Which of your systems compiles faster?

The desktop but surprisingly, the difference is not much. Here are the stats when compiling the sample Crestron program: pro2 cen-track demo v1_0_8.smw

Laptop: Sony Z-series, Core 2 Duo Processor running at 2.66 GHz, Hard Disk storage, windows 7 x-64

First run: 9.36
Second run: 5.88
Third run: 5.64
Forth run: 6.41

Desktop: Core i7, 860 Processor running at 2.80 GHz, SSD for boot drive but sample program residing on 1 TB WD Hard Drive

first run: 5.77
2nd run: 5.27
3rd run: 5.32
4th run: 5.22

Is there a noticeable difference in SIMPL performance from one machine or the other that can be attrbuted to anything other than RAM or CPU architecture?

Excellent question and reason I listed multiple runs above. The way operating systems work is that when you read a file the first time, it is fetched from storage device and given to the application. But, a copy of the data is kept in memory (assuming you have enough memory). Should any application ask for that data again, the operating system checks the in memory copy and should the data reside there, it will fetch it from that location, rather than incurring a read from the storage device. This is called "caching" and is a wonderful way of keeping a CPU from waiting on slow devices such as hard disks.

In the example of the laptop, you see a sharp speed up after the first run. The storage there is entirely hard disk and slower variety in my laptop. The first time the program is complied, there is some amount of disk reads which are cached and as such, subsequent compiles go faster.

The Desktop system has the Crestron tools and libraries all sitting on SSD. This flash memory based drive, has no mechanical parts so it is able to eliminate the costly seek time and rotational latency. Even though SSDs are fast, they are still not as fast as system DRAM. So Windows still caches their content, showing faster performance still in subsequent runs of about 10%.

Seeing how we sit there working on the same program for a while, we can ignore the first invocation and look average of subsequent compiles. There, we see the desktop handling the job at 5.3 seconds relative to notebook at about 6 seconds. The difference then is about 10% faster which ironically, is pretty close to the ratio of CPU clock speeds!

Now, this data is for this one compile. There may be differences if different programs are compiled. But we can conclude that as long as you have enough RAM to cache your program and all the associated Crestron tools/libraries (likely a few hundred megabytes), the clock frequency of the CPU dominates.

That said, what doesn't come across is that my core i7 system "feels" lightning fast. Even though the rest of the cores don't participate in running SIMPL, they do let me open up the browser, do email, etc. with incredible speed because there are spare CPU cores available to service them. More important than the cores though, is the SSD. The difference that makes in the responsiveness of the system is incredible. Imagine rebooting the system in 10 to 12 seconds. It is almost as fast as most TVs these days! :). You basically never wait on anything. I can't recommend the SSD high enough.

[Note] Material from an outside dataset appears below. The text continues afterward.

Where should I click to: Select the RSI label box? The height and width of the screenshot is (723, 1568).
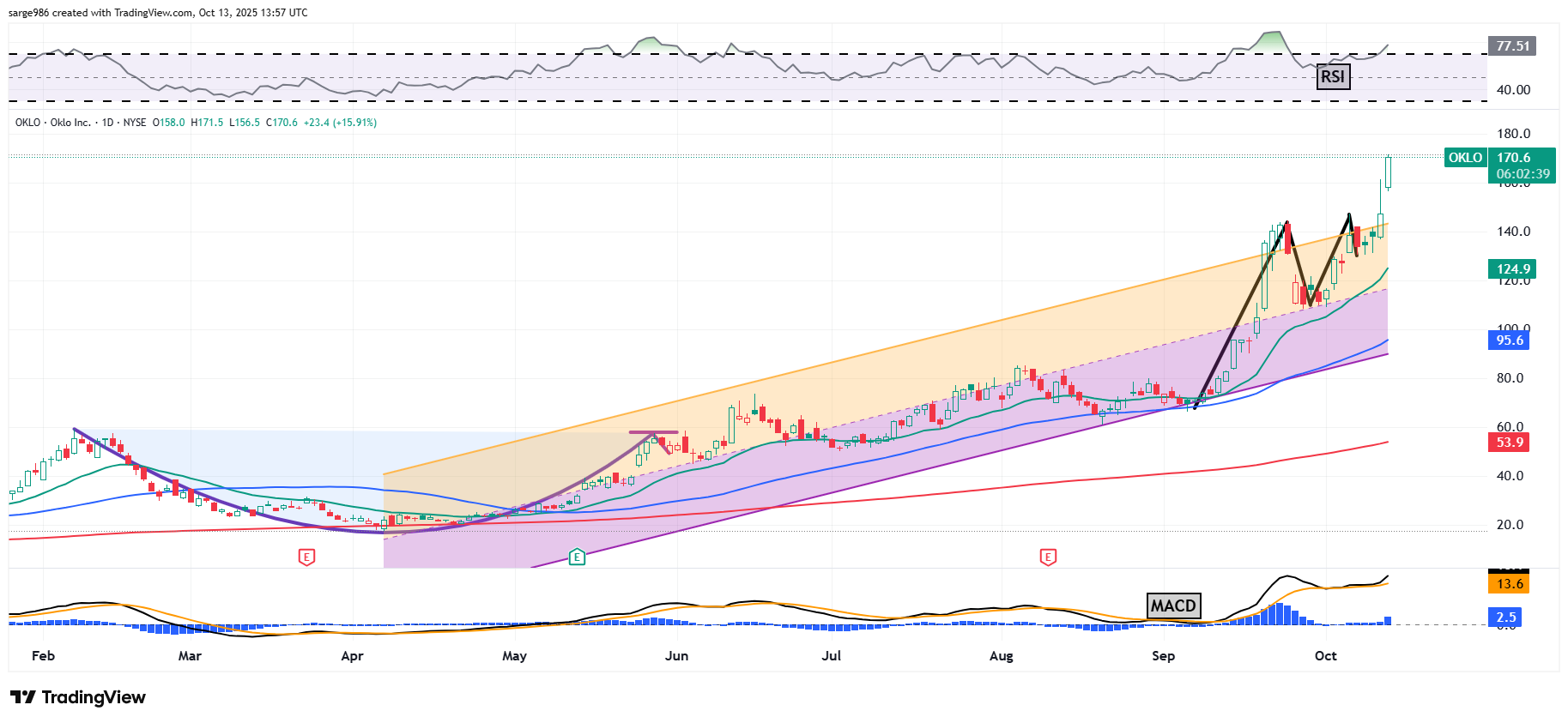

Unfortunately high performance SSDs are expensive but you don't need much of them. As implied above, you need enough of it to host your OS and apps and the rest can sit on large hard disks. Mine is 120 Gigabytes but with everything loaded on my machine including everything Adobe makes from Photoshop to Premier, I am at 47 Gigabytes.

I have more questions but I'm guessing you have more to do than watch CPU cycles with a stop watch.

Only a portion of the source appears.